◆ **To do**:
Only an exact copy of every record counts as an answer.

(Stored records)

'''

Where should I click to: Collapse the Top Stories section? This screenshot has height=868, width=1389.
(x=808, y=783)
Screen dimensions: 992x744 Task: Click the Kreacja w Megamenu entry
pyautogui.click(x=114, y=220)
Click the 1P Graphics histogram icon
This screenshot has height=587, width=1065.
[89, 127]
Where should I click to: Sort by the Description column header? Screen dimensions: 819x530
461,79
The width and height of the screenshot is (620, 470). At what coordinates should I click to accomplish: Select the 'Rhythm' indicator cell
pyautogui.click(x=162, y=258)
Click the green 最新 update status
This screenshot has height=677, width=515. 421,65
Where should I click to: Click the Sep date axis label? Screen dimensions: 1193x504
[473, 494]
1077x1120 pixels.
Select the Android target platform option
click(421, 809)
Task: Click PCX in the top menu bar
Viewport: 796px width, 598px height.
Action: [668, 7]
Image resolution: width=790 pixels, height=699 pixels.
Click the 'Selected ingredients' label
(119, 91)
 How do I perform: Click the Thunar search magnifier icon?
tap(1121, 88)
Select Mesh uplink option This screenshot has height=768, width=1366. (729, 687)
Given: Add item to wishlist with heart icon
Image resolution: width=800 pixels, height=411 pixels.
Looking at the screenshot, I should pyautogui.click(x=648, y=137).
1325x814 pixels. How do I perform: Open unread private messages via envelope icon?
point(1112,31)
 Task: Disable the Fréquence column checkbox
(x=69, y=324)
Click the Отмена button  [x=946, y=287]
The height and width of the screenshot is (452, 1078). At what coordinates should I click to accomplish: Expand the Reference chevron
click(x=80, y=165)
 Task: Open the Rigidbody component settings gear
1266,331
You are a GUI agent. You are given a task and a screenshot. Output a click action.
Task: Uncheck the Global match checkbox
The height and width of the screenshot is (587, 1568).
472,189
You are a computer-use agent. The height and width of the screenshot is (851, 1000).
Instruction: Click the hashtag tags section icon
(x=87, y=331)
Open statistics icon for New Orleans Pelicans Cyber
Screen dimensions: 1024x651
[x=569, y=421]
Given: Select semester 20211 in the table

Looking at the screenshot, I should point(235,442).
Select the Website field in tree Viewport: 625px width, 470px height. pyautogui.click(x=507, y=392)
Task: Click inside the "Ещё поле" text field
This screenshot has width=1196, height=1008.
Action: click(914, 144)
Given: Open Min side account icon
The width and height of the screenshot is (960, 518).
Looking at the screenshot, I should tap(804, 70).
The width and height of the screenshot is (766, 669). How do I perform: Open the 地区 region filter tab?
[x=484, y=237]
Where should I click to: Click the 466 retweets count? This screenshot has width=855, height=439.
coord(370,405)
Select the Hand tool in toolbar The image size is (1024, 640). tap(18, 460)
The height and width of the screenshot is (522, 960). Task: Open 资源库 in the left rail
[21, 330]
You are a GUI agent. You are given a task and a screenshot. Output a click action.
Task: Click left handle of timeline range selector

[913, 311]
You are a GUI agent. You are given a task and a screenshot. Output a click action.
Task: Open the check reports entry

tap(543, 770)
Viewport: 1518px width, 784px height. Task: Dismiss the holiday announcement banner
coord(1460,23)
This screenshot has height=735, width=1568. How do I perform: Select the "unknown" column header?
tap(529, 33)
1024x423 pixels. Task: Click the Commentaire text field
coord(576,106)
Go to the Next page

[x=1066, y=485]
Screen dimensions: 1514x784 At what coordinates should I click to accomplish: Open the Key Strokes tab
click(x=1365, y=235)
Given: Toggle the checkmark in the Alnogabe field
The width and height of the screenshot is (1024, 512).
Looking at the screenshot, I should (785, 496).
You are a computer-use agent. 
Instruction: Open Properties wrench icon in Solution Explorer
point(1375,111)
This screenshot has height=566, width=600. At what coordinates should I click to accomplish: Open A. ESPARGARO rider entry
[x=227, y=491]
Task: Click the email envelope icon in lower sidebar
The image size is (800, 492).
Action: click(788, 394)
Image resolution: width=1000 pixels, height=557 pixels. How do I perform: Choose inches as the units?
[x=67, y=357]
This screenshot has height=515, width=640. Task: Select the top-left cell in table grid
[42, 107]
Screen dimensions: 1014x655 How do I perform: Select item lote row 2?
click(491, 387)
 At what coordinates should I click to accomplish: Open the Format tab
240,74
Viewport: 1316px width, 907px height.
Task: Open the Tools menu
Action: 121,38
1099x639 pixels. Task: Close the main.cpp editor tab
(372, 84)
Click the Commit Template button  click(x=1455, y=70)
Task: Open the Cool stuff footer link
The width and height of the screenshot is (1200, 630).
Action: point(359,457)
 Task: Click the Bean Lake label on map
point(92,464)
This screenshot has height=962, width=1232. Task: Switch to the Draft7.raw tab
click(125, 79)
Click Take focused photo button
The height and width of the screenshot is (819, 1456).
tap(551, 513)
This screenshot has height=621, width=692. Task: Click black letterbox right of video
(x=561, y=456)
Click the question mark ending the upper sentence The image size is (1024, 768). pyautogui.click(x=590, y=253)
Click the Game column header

'''

◆ **Exercise response**:
Where should I click to: Collapse the Top Stories section? This screenshot has height=868, width=1389.
(x=808, y=783)
Screen dimensions: 992x744 Task: Click the Kreacja w Megamenu entry
pyautogui.click(x=114, y=220)
Click the 1P Graphics histogram icon
This screenshot has height=587, width=1065.
[89, 127]
Where should I click to: Sort by the Description column header? Screen dimensions: 819x530
461,79
The width and height of the screenshot is (620, 470). At what coordinates should I click to accomplish: Select the 'Rhythm' indicator cell
pyautogui.click(x=162, y=258)
Click the green 最新 update status
This screenshot has height=677, width=515. 421,65
Where should I click to: Click the Sep date axis label? Screen dimensions: 1193x504
[473, 494]
1077x1120 pixels.
Select the Android target platform option
click(421, 809)
Task: Click PCX in the top menu bar
Viewport: 796px width, 598px height.
Action: [668, 7]
Image resolution: width=790 pixels, height=699 pixels.
Click the 'Selected ingredients' label
(119, 91)
 How do I perform: Click the Thunar search magnifier icon?
tap(1121, 88)
Select Mesh uplink option This screenshot has height=768, width=1366. (729, 687)
Given: Add item to wishlist with heart icon
Image resolution: width=800 pixels, height=411 pixels.
Looking at the screenshot, I should pyautogui.click(x=648, y=137).
1325x814 pixels. How do I perform: Open unread private messages via envelope icon?
point(1112,31)
 Task: Disable the Fréquence column checkbox
(x=69, y=324)
Click the Отмена button  [x=946, y=287]
The height and width of the screenshot is (452, 1078). At what coordinates should I click to accomplish: Expand the Reference chevron
click(x=80, y=165)
 Task: Open the Rigidbody component settings gear
1266,331
You are a GUI agent. You are given a task and a screenshot. Output a click action.
Task: Uncheck the Global match checkbox
The height and width of the screenshot is (587, 1568).
472,189
You are a computer-use agent. The height and width of the screenshot is (851, 1000).
Instruction: Click the hashtag tags section icon
(x=87, y=331)
Open statistics icon for New Orleans Pelicans Cyber
Screen dimensions: 1024x651
[x=569, y=421]
Given: Select semester 20211 in the table

Looking at the screenshot, I should point(235,442).
Select the Website field in tree Viewport: 625px width, 470px height. pyautogui.click(x=507, y=392)
Task: Click inside the "Ещё поле" text field
This screenshot has width=1196, height=1008.
Action: click(914, 144)
Given: Open Min side account icon
The width and height of the screenshot is (960, 518).
Looking at the screenshot, I should tap(804, 70).
The width and height of the screenshot is (766, 669). How do I perform: Open the 地区 region filter tab?
[x=484, y=237]
Where should I click to: Click the 466 retweets count? This screenshot has width=855, height=439.
coord(370,405)
Select the Hand tool in toolbar The image size is (1024, 640). tap(18, 460)
The height and width of the screenshot is (522, 960). Task: Open 资源库 in the left rail
[21, 330]
You are a GUI agent. You are given a task and a screenshot. Output a click action.
Task: Click left handle of timeline range selector

[913, 311]
You are a GUI agent. You are given a task and a screenshot. Output a click action.
Task: Open the check reports entry

tap(543, 770)
Viewport: 1518px width, 784px height. Task: Dismiss the holiday announcement banner
coord(1460,23)
This screenshot has height=735, width=1568. How do I perform: Select the "unknown" column header?
tap(529, 33)
1024x423 pixels. Task: Click the Commentaire text field
coord(576,106)
Go to the Next page

[x=1066, y=485]
Screen dimensions: 1514x784 At what coordinates should I click to accomplish: Open the Key Strokes tab
click(x=1365, y=235)
Given: Toggle the checkmark in the Alnogabe field
The width and height of the screenshot is (1024, 512).
Looking at the screenshot, I should (785, 496).
You are a computer-use agent. 
Instruction: Open Properties wrench icon in Solution Explorer
point(1375,111)
This screenshot has height=566, width=600. At what coordinates should I click to accomplish: Open A. ESPARGARO rider entry
[x=227, y=491]
Task: Click the email envelope icon in lower sidebar
The image size is (800, 492).
Action: click(788, 394)
Image resolution: width=1000 pixels, height=557 pixels. How do I perform: Choose inches as the units?
[x=67, y=357]
This screenshot has height=515, width=640. Task: Select the top-left cell in table grid
[42, 107]
Screen dimensions: 1014x655 How do I perform: Select item lote row 2?
click(491, 387)
 At what coordinates should I click to accomplish: Open the Format tab
240,74
Viewport: 1316px width, 907px height.
Task: Open the Tools menu
Action: 121,38
1099x639 pixels. Task: Close the main.cpp editor tab
(372, 84)
Click the Commit Template button  click(x=1455, y=70)
Task: Open the Cool stuff footer link
The width and height of the screenshot is (1200, 630).
Action: point(359,457)
 Task: Click the Bean Lake label on map
point(92,464)
This screenshot has height=962, width=1232. Task: Switch to the Draft7.raw tab
click(125, 79)
Click Take focused photo button
The height and width of the screenshot is (819, 1456).
tap(551, 513)
This screenshot has height=621, width=692. Task: Click black letterbox right of video
(x=561, y=456)
Click the question mark ending the upper sentence The image size is (1024, 768). pyautogui.click(x=590, y=253)
Click the Game column header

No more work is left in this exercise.